I go to a lot of tax meetings and workshops and the IRS usually has a presence there contributing speakers and/or brochures or other printed media. At one event a few years ago, I picked up a brochure on creating a security plan to protect client data. Once home, I skimmed the material and put it aside for further study. It has never been seen since nor could I remember the pub number. I tried searching the IRS web site but I must not have been using the right keywords or looked deep enough in to the results. Until yesterday, when I found the new version on the IRS website.
Publication 4557 – Safeguarding Taxpayer Data (download) is a pub that every tax pro should have. As the brochure points out, tax preparation offices are subject to the Federal Trade Commission’s (FTC) Financial Privacy and Safeguarding rules. A tax office needs to take responsibility for taxpayer info in their office. The office should take a hard look at their current security system, create a security plan, and follow the plan. They should also regularly evaluate the plan and office and update the plan as necessary.
Pub 4557 helps the tax office evaluate their security with a very extensive checklist that covers not only computer and file security but employee issues and reporting requirements when there is a security breach. The pub also contains a list of resources for more info on privacy issues.

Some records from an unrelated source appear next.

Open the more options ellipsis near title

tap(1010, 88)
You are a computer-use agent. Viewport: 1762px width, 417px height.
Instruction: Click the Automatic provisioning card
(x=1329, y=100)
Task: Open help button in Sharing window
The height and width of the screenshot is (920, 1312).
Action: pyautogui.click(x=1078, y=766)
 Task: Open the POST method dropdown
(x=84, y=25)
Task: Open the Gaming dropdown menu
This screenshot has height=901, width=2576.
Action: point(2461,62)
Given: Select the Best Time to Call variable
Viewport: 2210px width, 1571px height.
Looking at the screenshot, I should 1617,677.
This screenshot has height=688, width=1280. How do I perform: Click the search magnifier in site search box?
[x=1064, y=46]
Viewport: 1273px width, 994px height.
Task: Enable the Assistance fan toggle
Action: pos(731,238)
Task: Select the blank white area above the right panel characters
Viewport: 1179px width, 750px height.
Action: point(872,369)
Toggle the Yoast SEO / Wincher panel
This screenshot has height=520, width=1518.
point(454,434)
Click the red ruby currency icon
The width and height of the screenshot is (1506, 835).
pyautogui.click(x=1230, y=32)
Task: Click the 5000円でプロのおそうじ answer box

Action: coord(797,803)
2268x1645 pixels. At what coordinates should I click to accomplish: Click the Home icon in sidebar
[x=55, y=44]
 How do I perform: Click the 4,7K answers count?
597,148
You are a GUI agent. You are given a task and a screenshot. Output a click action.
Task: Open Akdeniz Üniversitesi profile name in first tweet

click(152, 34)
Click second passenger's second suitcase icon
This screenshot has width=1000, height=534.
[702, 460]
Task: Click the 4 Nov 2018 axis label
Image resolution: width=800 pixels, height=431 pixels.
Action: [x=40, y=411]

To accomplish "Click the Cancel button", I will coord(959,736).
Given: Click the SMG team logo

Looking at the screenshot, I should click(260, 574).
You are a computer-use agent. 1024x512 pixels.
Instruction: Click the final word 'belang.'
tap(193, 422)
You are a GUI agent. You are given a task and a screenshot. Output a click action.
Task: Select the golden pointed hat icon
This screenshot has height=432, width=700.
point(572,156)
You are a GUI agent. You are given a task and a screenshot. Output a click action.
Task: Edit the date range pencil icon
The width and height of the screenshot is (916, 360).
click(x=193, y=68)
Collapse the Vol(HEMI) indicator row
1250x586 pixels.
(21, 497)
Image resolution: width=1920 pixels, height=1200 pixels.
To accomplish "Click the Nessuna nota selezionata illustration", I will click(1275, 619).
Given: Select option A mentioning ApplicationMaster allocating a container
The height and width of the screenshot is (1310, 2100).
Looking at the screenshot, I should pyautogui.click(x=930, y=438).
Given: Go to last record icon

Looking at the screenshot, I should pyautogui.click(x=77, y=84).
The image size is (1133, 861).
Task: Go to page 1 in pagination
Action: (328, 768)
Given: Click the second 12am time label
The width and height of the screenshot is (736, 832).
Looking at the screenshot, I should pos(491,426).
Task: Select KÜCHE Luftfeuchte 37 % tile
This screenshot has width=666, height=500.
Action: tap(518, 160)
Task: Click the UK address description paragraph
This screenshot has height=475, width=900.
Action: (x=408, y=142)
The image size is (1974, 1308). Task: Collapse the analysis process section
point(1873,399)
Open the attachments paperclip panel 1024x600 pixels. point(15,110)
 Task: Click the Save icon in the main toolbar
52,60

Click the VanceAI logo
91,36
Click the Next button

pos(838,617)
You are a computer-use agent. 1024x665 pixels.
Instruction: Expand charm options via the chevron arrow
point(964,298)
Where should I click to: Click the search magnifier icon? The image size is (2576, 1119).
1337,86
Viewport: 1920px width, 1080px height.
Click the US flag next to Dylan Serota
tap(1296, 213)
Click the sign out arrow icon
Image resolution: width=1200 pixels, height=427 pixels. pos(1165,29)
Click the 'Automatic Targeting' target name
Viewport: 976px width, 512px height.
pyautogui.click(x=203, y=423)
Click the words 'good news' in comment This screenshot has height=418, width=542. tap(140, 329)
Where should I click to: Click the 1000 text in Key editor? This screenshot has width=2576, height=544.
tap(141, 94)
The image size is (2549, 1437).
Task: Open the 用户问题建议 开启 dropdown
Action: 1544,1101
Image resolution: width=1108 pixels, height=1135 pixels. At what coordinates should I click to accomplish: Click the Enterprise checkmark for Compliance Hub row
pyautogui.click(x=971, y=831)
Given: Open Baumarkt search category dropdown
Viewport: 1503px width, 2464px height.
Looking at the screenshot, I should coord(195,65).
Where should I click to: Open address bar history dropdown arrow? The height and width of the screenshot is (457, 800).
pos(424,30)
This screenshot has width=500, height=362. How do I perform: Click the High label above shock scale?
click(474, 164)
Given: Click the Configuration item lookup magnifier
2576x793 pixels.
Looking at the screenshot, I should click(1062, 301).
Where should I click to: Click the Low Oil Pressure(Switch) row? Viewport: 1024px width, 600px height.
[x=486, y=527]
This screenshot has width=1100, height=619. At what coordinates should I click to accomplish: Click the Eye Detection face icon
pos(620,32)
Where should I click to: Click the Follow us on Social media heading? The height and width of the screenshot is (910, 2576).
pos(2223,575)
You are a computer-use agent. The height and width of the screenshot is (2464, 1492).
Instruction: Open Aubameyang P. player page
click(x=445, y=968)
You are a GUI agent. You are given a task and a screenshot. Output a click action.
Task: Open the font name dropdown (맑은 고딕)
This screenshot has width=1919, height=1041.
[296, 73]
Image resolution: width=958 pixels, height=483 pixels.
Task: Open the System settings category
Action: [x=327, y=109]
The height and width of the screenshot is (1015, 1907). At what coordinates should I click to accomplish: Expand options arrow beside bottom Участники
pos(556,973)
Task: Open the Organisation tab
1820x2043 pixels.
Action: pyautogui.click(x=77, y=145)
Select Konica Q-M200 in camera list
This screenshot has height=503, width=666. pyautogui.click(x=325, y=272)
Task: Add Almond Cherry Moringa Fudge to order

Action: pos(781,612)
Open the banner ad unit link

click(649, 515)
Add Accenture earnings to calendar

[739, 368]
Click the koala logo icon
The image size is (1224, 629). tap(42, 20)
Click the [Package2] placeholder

In very fortunate timing, the company who does my shredding left a poster when they emptied the bins today. While mostly a promotional piece, the poster had several statistics concerning data breaches and security. Two jumped out at me. First, 56% of the businesses in the US and Canada don’t have a secure method of document destruction. This leads right into the second statistic; 43% of all data breaches are physical methods like skimming and dumpster diving. We hear about the hackers breaking into a company’s computers and stealing confidential info on millions of people but we rarely think about low tech theft. A taxpayer’s credit and life can be affected just as easily from a document tossed out instead of shredded or burned or even left on a desk where it can been seen by someone else. And don’t forget how much damage an employee gossiping about a client with friends can cause. It might not result in identity theft but it can be damaging in other ways.
Privacy should be a major priority for all tax office. Please use this publication to create a plan for your office (or at least increase your awareness of the problem). We all handle too much sensitive information to leave it to luck.